(Goal) Transcribe the rows word for word, from the start of the rows through the line that contains "[x=1285, y=732]", including that line.

(Data section)

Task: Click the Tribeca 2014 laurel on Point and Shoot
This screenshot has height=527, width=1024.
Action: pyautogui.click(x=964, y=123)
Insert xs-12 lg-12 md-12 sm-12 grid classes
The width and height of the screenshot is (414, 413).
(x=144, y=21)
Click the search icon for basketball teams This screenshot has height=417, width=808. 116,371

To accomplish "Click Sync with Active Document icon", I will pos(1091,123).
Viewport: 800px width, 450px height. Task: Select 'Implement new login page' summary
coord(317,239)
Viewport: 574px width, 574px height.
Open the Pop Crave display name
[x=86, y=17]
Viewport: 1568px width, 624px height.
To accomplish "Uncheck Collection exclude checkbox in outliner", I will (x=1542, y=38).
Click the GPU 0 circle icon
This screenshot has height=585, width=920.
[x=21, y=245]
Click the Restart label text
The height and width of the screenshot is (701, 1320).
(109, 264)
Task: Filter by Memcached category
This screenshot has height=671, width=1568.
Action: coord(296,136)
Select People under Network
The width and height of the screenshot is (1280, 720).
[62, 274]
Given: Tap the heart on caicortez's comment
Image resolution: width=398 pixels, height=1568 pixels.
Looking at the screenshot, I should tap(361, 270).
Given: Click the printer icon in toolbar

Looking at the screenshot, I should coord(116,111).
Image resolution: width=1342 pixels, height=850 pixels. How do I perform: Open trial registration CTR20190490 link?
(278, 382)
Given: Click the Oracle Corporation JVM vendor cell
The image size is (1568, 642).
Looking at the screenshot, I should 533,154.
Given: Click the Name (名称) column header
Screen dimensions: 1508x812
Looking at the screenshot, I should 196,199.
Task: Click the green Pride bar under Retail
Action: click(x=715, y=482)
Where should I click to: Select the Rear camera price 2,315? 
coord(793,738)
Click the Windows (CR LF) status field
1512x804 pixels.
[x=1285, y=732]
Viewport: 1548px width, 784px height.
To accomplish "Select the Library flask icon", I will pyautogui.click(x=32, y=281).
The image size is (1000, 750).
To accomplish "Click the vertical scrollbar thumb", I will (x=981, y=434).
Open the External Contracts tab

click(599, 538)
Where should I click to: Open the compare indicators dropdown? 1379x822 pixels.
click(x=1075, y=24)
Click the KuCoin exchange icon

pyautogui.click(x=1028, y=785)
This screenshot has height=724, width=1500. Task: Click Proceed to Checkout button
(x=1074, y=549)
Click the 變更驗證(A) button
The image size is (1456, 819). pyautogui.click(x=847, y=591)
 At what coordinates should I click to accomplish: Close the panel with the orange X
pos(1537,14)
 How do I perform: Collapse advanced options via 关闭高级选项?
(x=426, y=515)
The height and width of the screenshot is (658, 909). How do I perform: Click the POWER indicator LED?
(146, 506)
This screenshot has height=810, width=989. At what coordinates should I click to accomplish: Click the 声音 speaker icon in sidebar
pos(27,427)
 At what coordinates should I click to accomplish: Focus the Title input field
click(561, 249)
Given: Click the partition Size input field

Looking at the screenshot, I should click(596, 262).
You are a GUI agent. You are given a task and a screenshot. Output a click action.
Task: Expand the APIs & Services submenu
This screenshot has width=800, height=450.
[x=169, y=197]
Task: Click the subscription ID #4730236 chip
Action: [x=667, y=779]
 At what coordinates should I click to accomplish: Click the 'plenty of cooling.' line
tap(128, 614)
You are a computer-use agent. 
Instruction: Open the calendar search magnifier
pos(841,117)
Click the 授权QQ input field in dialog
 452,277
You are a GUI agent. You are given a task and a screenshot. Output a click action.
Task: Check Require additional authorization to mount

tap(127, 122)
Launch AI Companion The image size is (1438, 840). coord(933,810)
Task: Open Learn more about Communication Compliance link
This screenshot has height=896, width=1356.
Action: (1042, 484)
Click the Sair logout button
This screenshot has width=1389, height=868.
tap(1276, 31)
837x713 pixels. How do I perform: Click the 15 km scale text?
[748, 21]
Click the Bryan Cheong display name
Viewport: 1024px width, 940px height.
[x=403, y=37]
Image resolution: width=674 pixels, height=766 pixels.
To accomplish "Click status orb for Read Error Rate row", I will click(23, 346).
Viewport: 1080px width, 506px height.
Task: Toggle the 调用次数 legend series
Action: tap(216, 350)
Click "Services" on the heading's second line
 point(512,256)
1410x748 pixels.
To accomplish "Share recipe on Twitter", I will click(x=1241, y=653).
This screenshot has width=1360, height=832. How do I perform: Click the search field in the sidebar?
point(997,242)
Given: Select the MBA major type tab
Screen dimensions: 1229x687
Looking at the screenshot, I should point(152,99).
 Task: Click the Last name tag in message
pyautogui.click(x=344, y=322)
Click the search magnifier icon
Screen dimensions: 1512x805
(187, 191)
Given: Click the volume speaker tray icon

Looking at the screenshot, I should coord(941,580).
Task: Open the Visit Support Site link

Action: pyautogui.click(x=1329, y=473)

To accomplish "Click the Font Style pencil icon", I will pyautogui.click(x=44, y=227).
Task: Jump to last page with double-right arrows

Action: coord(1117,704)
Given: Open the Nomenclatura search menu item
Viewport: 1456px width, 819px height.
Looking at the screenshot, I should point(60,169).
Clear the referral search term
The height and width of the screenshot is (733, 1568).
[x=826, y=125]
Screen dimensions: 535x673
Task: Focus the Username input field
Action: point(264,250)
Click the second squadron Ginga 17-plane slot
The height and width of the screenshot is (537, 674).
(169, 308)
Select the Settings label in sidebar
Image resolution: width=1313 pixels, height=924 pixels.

(Response to the exercise)
Task: Click the Tribeca 2014 laurel on Point and Shoot
This screenshot has height=527, width=1024.
Action: pyautogui.click(x=964, y=123)
Insert xs-12 lg-12 md-12 sm-12 grid classes
The width and height of the screenshot is (414, 413).
(x=144, y=21)
Click the search icon for basketball teams This screenshot has height=417, width=808. 116,371

To accomplish "Click Sync with Active Document icon", I will pos(1091,123).
Viewport: 800px width, 450px height. Task: Select 'Implement new login page' summary
coord(317,239)
Viewport: 574px width, 574px height.
Open the Pop Crave display name
[x=86, y=17]
Viewport: 1568px width, 624px height.
To accomplish "Uncheck Collection exclude checkbox in outliner", I will (x=1542, y=38).
Click the GPU 0 circle icon
This screenshot has height=585, width=920.
[x=21, y=245]
Click the Restart label text
The height and width of the screenshot is (701, 1320).
(109, 264)
Task: Filter by Memcached category
This screenshot has height=671, width=1568.
Action: coord(296,136)
Select People under Network
The width and height of the screenshot is (1280, 720).
[62, 274]
Given: Tap the heart on caicortez's comment
Image resolution: width=398 pixels, height=1568 pixels.
Looking at the screenshot, I should tap(361, 270).
Given: Click the printer icon in toolbar

Looking at the screenshot, I should coord(116,111).
Image resolution: width=1342 pixels, height=850 pixels. How do I perform: Open trial registration CTR20190490 link?
(278, 382)
Given: Click the Oracle Corporation JVM vendor cell
The image size is (1568, 642).
Looking at the screenshot, I should 533,154.
Given: Click the Name (名称) column header
Screen dimensions: 1508x812
Looking at the screenshot, I should 196,199.
Task: Click the green Pride bar under Retail
Action: click(x=715, y=482)
Where should I click to: Select the Rear camera price 2,315? 
coord(793,738)
Click the Windows (CR LF) status field
1512x804 pixels.
[x=1285, y=732]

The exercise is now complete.